:: Supplied information ::

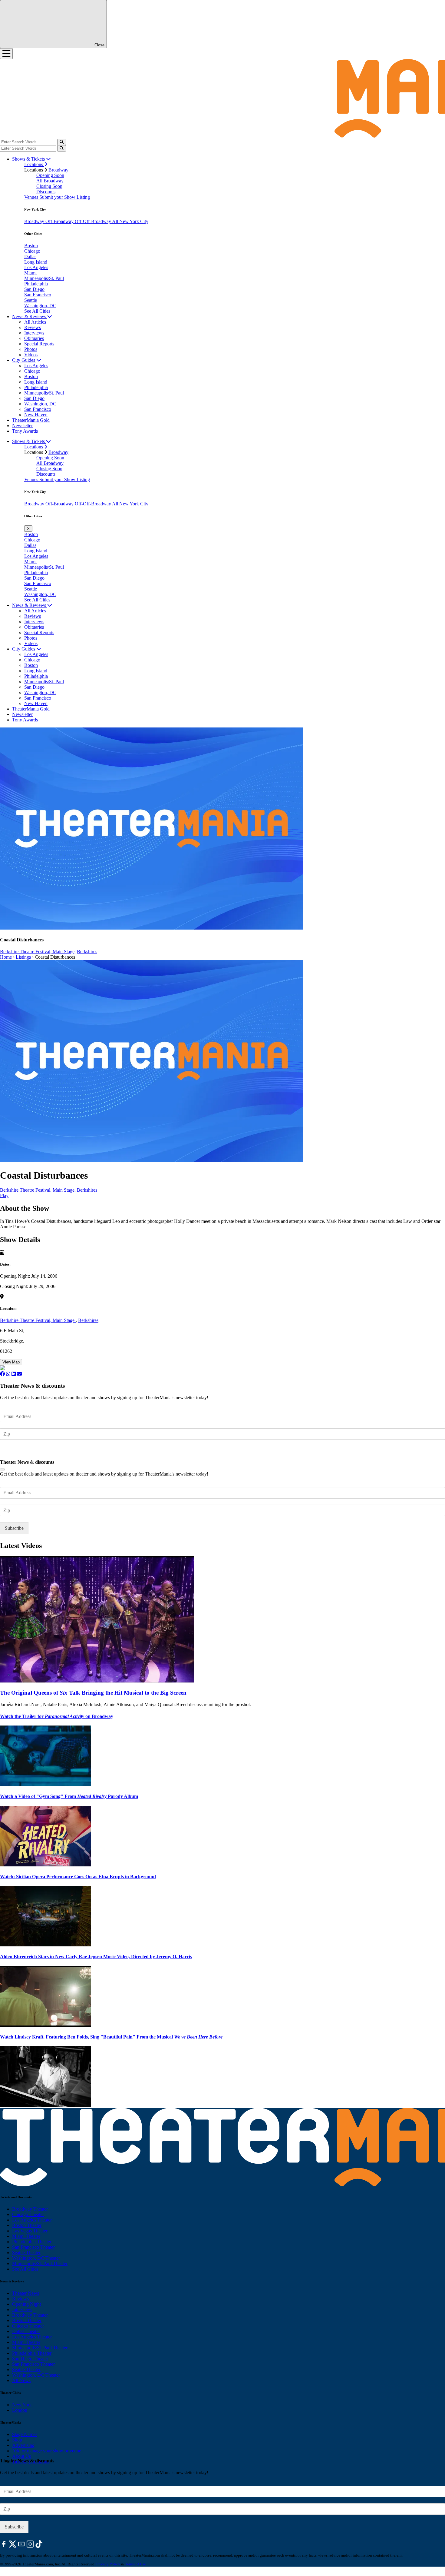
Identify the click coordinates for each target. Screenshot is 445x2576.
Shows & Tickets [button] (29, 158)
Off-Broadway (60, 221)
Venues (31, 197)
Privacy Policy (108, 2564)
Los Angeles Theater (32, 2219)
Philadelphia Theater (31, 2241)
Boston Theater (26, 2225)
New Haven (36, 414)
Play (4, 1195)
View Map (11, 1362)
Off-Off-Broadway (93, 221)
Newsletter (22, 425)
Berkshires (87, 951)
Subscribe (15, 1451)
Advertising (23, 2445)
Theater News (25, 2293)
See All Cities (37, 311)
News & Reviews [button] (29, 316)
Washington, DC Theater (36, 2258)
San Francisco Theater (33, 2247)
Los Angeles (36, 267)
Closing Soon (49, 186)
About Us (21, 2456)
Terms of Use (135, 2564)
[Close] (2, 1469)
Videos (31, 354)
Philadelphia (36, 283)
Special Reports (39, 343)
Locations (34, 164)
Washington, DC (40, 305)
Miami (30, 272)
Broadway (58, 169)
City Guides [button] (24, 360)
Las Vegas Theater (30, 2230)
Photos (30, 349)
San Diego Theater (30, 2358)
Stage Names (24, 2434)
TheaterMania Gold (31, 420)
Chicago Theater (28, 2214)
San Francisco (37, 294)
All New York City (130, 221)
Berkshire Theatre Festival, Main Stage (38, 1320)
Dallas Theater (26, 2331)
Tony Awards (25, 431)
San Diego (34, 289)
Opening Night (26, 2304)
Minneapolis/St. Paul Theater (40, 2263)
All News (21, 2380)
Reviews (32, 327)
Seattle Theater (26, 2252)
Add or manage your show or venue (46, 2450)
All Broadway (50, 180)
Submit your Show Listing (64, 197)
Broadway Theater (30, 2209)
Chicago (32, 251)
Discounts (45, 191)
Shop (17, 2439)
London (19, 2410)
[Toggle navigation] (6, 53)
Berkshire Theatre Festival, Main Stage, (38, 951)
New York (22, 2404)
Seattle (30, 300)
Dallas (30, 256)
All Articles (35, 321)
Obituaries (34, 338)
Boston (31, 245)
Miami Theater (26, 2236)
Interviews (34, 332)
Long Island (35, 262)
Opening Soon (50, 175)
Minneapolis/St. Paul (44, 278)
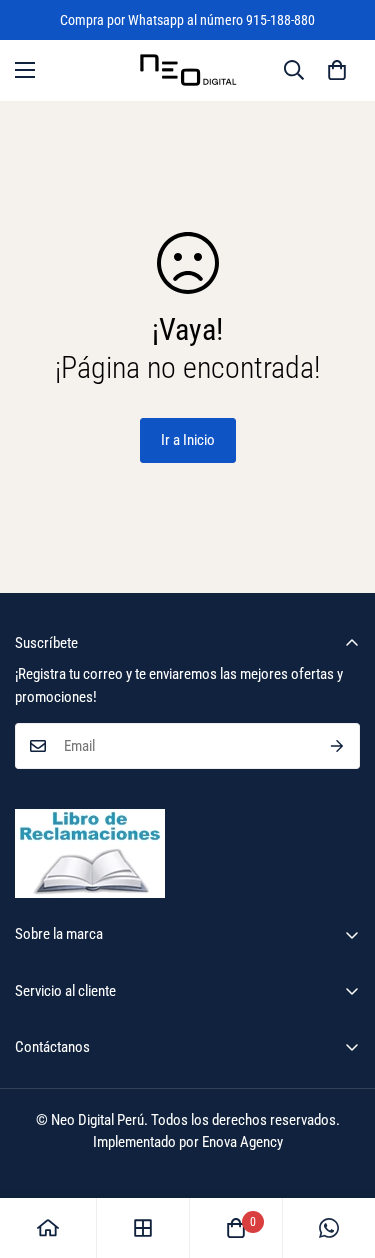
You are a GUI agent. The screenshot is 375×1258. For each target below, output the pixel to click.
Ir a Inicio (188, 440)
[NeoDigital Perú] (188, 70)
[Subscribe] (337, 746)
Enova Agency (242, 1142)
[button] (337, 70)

:::

# Your task:
Everything but the pictures is needed: copy the data above exactly.

# Answer below:
Identify the click coordinates for each target. Screenshot is 445x2576.
Shows & Tickets [button] (29, 158)
Off-Broadway (60, 221)
Venues (31, 197)
Privacy Policy (108, 2564)
Los Angeles Theater (32, 2219)
Philadelphia Theater (31, 2241)
Boston Theater (26, 2225)
New Haven (36, 414)
Play (4, 1195)
View Map (11, 1362)
Off-Off-Broadway (93, 221)
Newsletter (22, 425)
Berkshires (87, 951)
Subscribe (15, 1451)
Advertising (23, 2445)
Theater News (25, 2293)
See All Cities (37, 311)
News & Reviews [button] (29, 316)
Washington, DC Theater (36, 2258)
San Francisco Theater (33, 2247)
Los Angeles (36, 267)
Closing Soon (49, 186)
About Us (21, 2456)
Terms of Use (135, 2564)
[Close] (2, 1469)
Videos (31, 354)
Philadelphia (36, 283)
Special Reports (39, 343)
Locations (34, 164)
Washington, DC (40, 305)
Miami (30, 272)
Broadway (58, 169)
City Guides [button] (24, 360)
Las Vegas Theater (30, 2230)
Photos (30, 349)
San Diego Theater (30, 2358)
Stage Names (24, 2434)
TheaterMania Gold (31, 420)
Chicago Theater (28, 2214)
San Francisco (37, 294)
All New York City (130, 221)
Berkshire Theatre Festival, Main Stage (38, 1320)
Dallas Theater (26, 2331)
Tony Awards (25, 431)
San Diego (34, 289)
Opening Night (26, 2304)
Minneapolis/St. Paul Theater (40, 2263)
All News (21, 2380)
Reviews (32, 327)
Seattle Theater (26, 2252)
Add or manage your show or venue (46, 2450)
All Broadway (50, 180)
Submit your Show Listing (64, 197)
Broadway Theater (30, 2209)
Chicago (32, 251)
Discounts (45, 191)
Shop (17, 2439)
London (19, 2410)
[Toggle navigation] (6, 53)
Berkshire Theatre Festival, Main Stage, (38, 951)
New York (22, 2404)
Seattle (30, 300)
Dallas (30, 256)
All Articles (35, 321)
Obituaries (34, 338)
Boston (31, 245)
Miami Theater (26, 2236)
Interviews (34, 332)
Long Island (35, 262)
Opening Soon (50, 175)
Minneapolis/St. Paul (44, 278)
You are a GUI agent. The screenshot is 375×1258. For each target below, output the pixel to click.
Ir a Inicio (188, 440)
[NeoDigital Perú] (188, 70)
[Subscribe] (337, 746)
Enova Agency (242, 1142)
[button] (337, 70)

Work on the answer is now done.